BEGIN DATA IN THIS EXERCISE

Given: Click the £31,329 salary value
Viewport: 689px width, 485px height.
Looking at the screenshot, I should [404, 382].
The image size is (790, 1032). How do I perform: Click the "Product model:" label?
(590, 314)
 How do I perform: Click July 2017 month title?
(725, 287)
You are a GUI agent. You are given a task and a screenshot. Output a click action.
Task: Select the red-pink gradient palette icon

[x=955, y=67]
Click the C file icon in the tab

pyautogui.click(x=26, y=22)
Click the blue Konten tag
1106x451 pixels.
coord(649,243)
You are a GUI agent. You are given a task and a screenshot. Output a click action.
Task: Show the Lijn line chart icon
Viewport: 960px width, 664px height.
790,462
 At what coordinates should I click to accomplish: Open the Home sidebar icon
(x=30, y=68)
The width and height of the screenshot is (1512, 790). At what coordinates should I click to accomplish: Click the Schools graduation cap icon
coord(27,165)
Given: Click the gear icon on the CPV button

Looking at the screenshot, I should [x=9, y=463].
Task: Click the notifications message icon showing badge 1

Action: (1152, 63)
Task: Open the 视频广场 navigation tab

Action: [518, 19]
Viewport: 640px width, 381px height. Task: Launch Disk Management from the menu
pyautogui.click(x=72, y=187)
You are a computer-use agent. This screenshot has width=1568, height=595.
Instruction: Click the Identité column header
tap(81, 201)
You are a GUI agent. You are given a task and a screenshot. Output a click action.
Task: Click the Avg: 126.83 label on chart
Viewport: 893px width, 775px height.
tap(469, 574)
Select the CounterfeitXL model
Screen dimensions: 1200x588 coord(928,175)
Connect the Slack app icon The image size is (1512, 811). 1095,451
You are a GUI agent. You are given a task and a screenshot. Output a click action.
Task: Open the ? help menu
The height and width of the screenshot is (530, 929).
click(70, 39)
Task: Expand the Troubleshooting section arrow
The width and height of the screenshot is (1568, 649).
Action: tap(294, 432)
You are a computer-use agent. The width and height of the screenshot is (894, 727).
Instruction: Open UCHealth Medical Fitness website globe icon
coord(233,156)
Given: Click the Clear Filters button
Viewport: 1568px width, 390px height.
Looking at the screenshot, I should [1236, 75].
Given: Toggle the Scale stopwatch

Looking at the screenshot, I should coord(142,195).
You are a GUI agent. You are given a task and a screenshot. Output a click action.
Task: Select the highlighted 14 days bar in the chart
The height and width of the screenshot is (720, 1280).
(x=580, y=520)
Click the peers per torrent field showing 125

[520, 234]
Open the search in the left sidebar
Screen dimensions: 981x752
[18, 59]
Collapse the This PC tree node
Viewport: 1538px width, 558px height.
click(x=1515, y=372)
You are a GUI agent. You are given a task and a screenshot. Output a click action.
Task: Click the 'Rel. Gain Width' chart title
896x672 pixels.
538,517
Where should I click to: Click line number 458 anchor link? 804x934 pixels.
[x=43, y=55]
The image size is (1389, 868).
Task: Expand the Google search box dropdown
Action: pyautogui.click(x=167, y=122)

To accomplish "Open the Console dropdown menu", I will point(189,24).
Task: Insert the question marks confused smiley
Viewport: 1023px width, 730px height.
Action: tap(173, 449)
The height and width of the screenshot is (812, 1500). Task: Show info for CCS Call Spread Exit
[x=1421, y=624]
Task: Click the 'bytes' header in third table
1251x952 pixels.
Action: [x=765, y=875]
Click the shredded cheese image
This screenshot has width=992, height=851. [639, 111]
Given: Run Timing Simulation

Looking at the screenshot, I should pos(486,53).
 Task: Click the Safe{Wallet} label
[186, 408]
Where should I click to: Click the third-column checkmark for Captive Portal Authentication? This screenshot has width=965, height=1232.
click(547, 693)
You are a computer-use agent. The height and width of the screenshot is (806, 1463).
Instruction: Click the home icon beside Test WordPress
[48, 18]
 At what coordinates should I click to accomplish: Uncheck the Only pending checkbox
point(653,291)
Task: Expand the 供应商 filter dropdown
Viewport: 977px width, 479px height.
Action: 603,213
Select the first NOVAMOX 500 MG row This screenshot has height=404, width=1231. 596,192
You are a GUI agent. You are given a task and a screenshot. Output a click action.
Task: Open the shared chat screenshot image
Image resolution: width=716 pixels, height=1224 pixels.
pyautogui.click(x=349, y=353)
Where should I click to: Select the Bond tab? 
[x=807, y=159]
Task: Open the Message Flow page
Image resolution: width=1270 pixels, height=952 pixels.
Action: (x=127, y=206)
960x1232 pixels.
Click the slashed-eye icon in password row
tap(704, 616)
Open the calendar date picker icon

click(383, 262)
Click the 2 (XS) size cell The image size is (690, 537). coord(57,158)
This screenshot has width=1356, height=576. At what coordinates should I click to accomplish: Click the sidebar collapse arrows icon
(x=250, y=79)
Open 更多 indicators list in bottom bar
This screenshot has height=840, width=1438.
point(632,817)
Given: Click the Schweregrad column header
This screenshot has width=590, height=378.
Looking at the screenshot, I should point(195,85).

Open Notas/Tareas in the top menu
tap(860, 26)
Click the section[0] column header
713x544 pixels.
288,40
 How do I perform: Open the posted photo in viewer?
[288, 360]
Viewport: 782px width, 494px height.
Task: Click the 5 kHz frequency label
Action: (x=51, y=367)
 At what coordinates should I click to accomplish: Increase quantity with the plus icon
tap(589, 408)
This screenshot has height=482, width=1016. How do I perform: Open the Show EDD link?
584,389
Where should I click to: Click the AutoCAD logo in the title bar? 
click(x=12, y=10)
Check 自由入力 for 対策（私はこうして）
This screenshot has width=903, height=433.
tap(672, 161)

END DATA IN THIS EXERCISE

▶ _PROBLEM DETAILS_
With nothing left out, copy every record exactly.

▶ _EXERCISE ANSWER_
Given: Click the £31,329 salary value
Viewport: 689px width, 485px height.
Looking at the screenshot, I should [404, 382].
The image size is (790, 1032). How do I perform: Click the "Product model:" label?
(590, 314)
 How do I perform: Click July 2017 month title?
(725, 287)
You are a GUI agent. You are given a task and a screenshot. Output a click action.
Task: Select the red-pink gradient palette icon

[x=955, y=67]
Click the C file icon in the tab

pyautogui.click(x=26, y=22)
Click the blue Konten tag
1106x451 pixels.
coord(649,243)
You are a GUI agent. You are given a task and a screenshot. Output a click action.
Task: Show the Lijn line chart icon
Viewport: 960px width, 664px height.
790,462
 At what coordinates should I click to accomplish: Open the Home sidebar icon
(x=30, y=68)
The width and height of the screenshot is (1512, 790). At what coordinates should I click to accomplish: Click the Schools graduation cap icon
coord(27,165)
Given: Click the gear icon on the CPV button

Looking at the screenshot, I should [x=9, y=463].
Task: Click the notifications message icon showing badge 1

Action: (1152, 63)
Task: Open the 视频广场 navigation tab

Action: [518, 19]
Viewport: 640px width, 381px height. Task: Launch Disk Management from the menu
pyautogui.click(x=72, y=187)
You are a computer-use agent. This screenshot has width=1568, height=595.
Instruction: Click the Identité column header
tap(81, 201)
You are a GUI agent. You are given a task and a screenshot. Output a click action.
Task: Click the Avg: 126.83 label on chart
Viewport: 893px width, 775px height.
tap(469, 574)
Select the CounterfeitXL model
Screen dimensions: 1200x588 coord(928,175)
Connect the Slack app icon The image size is (1512, 811). 1095,451
You are a GUI agent. You are given a task and a screenshot. Output a click action.
Task: Open the ? help menu
The height and width of the screenshot is (530, 929).
click(70, 39)
Task: Expand the Troubleshooting section arrow
The width and height of the screenshot is (1568, 649).
Action: tap(294, 432)
You are a computer-use agent. The width and height of the screenshot is (894, 727).
Instruction: Open UCHealth Medical Fitness website globe icon
coord(233,156)
Given: Click the Clear Filters button
Viewport: 1568px width, 390px height.
Looking at the screenshot, I should [1236, 75].
Given: Toggle the Scale stopwatch

Looking at the screenshot, I should coord(142,195).
You are a GUI agent. You are given a task and a screenshot. Output a click action.
Task: Select the highlighted 14 days bar in the chart
The height and width of the screenshot is (720, 1280).
(x=580, y=520)
Click the peers per torrent field showing 125

[520, 234]
Open the search in the left sidebar
Screen dimensions: 981x752
[18, 59]
Collapse the This PC tree node
Viewport: 1538px width, 558px height.
click(x=1515, y=372)
You are a GUI agent. You are given a task and a screenshot. Output a click action.
Task: Click the 'Rel. Gain Width' chart title
896x672 pixels.
538,517
Where should I click to: Click line number 458 anchor link? 804x934 pixels.
[x=43, y=55]
The image size is (1389, 868).
Task: Expand the Google search box dropdown
Action: pyautogui.click(x=167, y=122)

To accomplish "Open the Console dropdown menu", I will point(189,24).
Task: Insert the question marks confused smiley
Viewport: 1023px width, 730px height.
Action: tap(173, 449)
The height and width of the screenshot is (812, 1500). Task: Show info for CCS Call Spread Exit
[x=1421, y=624]
Task: Click the 'bytes' header in third table
1251x952 pixels.
Action: [x=765, y=875]
Click the shredded cheese image
This screenshot has width=992, height=851. [639, 111]
Given: Run Timing Simulation

Looking at the screenshot, I should pos(486,53).
 Task: Click the Safe{Wallet} label
[186, 408]
Where should I click to: Click the third-column checkmark for Captive Portal Authentication? This screenshot has width=965, height=1232.
click(547, 693)
You are a computer-use agent. The height and width of the screenshot is (806, 1463).
Instruction: Click the home icon beside Test WordPress
[48, 18]
 At what coordinates should I click to accomplish: Uncheck the Only pending checkbox
point(653,291)
Task: Expand the 供应商 filter dropdown
Viewport: 977px width, 479px height.
Action: 603,213
Select the first NOVAMOX 500 MG row This screenshot has height=404, width=1231. 596,192
You are a GUI agent. You are given a task and a screenshot. Output a click action.
Task: Open the shared chat screenshot image
Image resolution: width=716 pixels, height=1224 pixels.
pyautogui.click(x=349, y=353)
Where should I click to: Select the Bond tab? 
[x=807, y=159]
Task: Open the Message Flow page
Image resolution: width=1270 pixels, height=952 pixels.
Action: (x=127, y=206)
960x1232 pixels.
Click the slashed-eye icon in password row
tap(704, 616)
Open the calendar date picker icon

click(383, 262)
Click the 2 (XS) size cell The image size is (690, 537). coord(57,158)
This screenshot has width=1356, height=576. At what coordinates should I click to accomplish: Click the sidebar collapse arrows icon
(x=250, y=79)
Open 更多 indicators list in bottom bar
This screenshot has height=840, width=1438.
point(632,817)
Given: Click the Schweregrad column header
This screenshot has width=590, height=378.
Looking at the screenshot, I should point(195,85).

Open Notas/Tareas in the top menu
tap(860, 26)
Click the section[0] column header
713x544 pixels.
288,40
 How do I perform: Open the posted photo in viewer?
[288, 360]
Viewport: 782px width, 494px height.
Task: Click the 5 kHz frequency label
Action: (x=51, y=367)
 At what coordinates should I click to accomplish: Increase quantity with the plus icon
tap(589, 408)
This screenshot has height=482, width=1016. How do I perform: Open the Show EDD link?
584,389
Where should I click to: Click the AutoCAD logo in the title bar? 
click(x=12, y=10)
Check 自由入力 for 対策（私はこうして）
This screenshot has width=903, height=433.
tap(672, 161)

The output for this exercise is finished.